──────── Data listing

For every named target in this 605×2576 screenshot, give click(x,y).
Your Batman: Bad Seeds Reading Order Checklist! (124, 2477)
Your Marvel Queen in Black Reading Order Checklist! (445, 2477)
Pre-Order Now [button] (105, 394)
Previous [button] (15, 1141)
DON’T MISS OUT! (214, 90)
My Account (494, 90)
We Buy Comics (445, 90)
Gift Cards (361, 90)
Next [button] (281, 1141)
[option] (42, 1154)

────────────────
──────── Data listing

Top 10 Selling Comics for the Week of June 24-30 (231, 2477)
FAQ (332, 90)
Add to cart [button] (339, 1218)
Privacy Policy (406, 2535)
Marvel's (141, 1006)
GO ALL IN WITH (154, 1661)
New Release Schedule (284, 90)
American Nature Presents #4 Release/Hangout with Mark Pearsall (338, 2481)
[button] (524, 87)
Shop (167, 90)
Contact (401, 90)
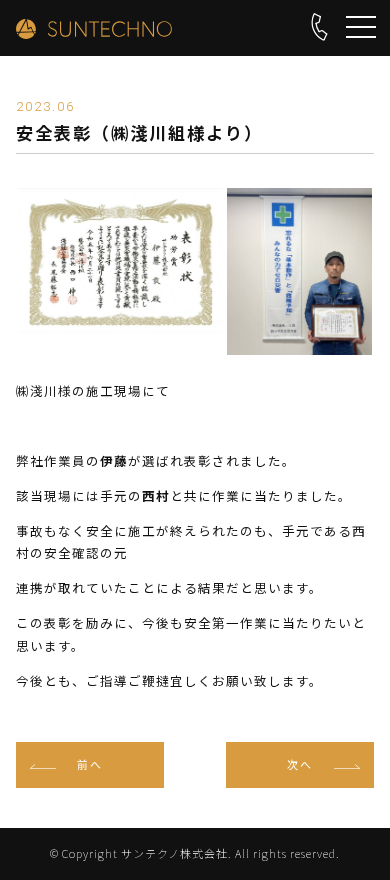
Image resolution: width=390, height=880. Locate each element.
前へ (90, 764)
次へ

────────────────
──────── Data listing

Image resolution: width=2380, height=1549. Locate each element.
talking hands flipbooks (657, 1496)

────────────────

Exercise instructions —
All lines in the listing above between the line with "For every named" and the line with "[option] (42, 1154)", inclusive, should be set down exactly, and no line outside that range.

Written solution —
For every named target in this 605×2576 screenshot, give click(x,y).
Your Batman: Bad Seeds Reading Order Checklist! (124, 2477)
Your Marvel Queen in Black Reading Order Checklist! (445, 2477)
Pre-Order Now [button] (105, 394)
Previous [button] (15, 1141)
DON’T MISS OUT! (214, 90)
My Account (494, 90)
We Buy Comics (445, 90)
Gift Cards (361, 90)
Next [button] (281, 1141)
[option] (42, 1154)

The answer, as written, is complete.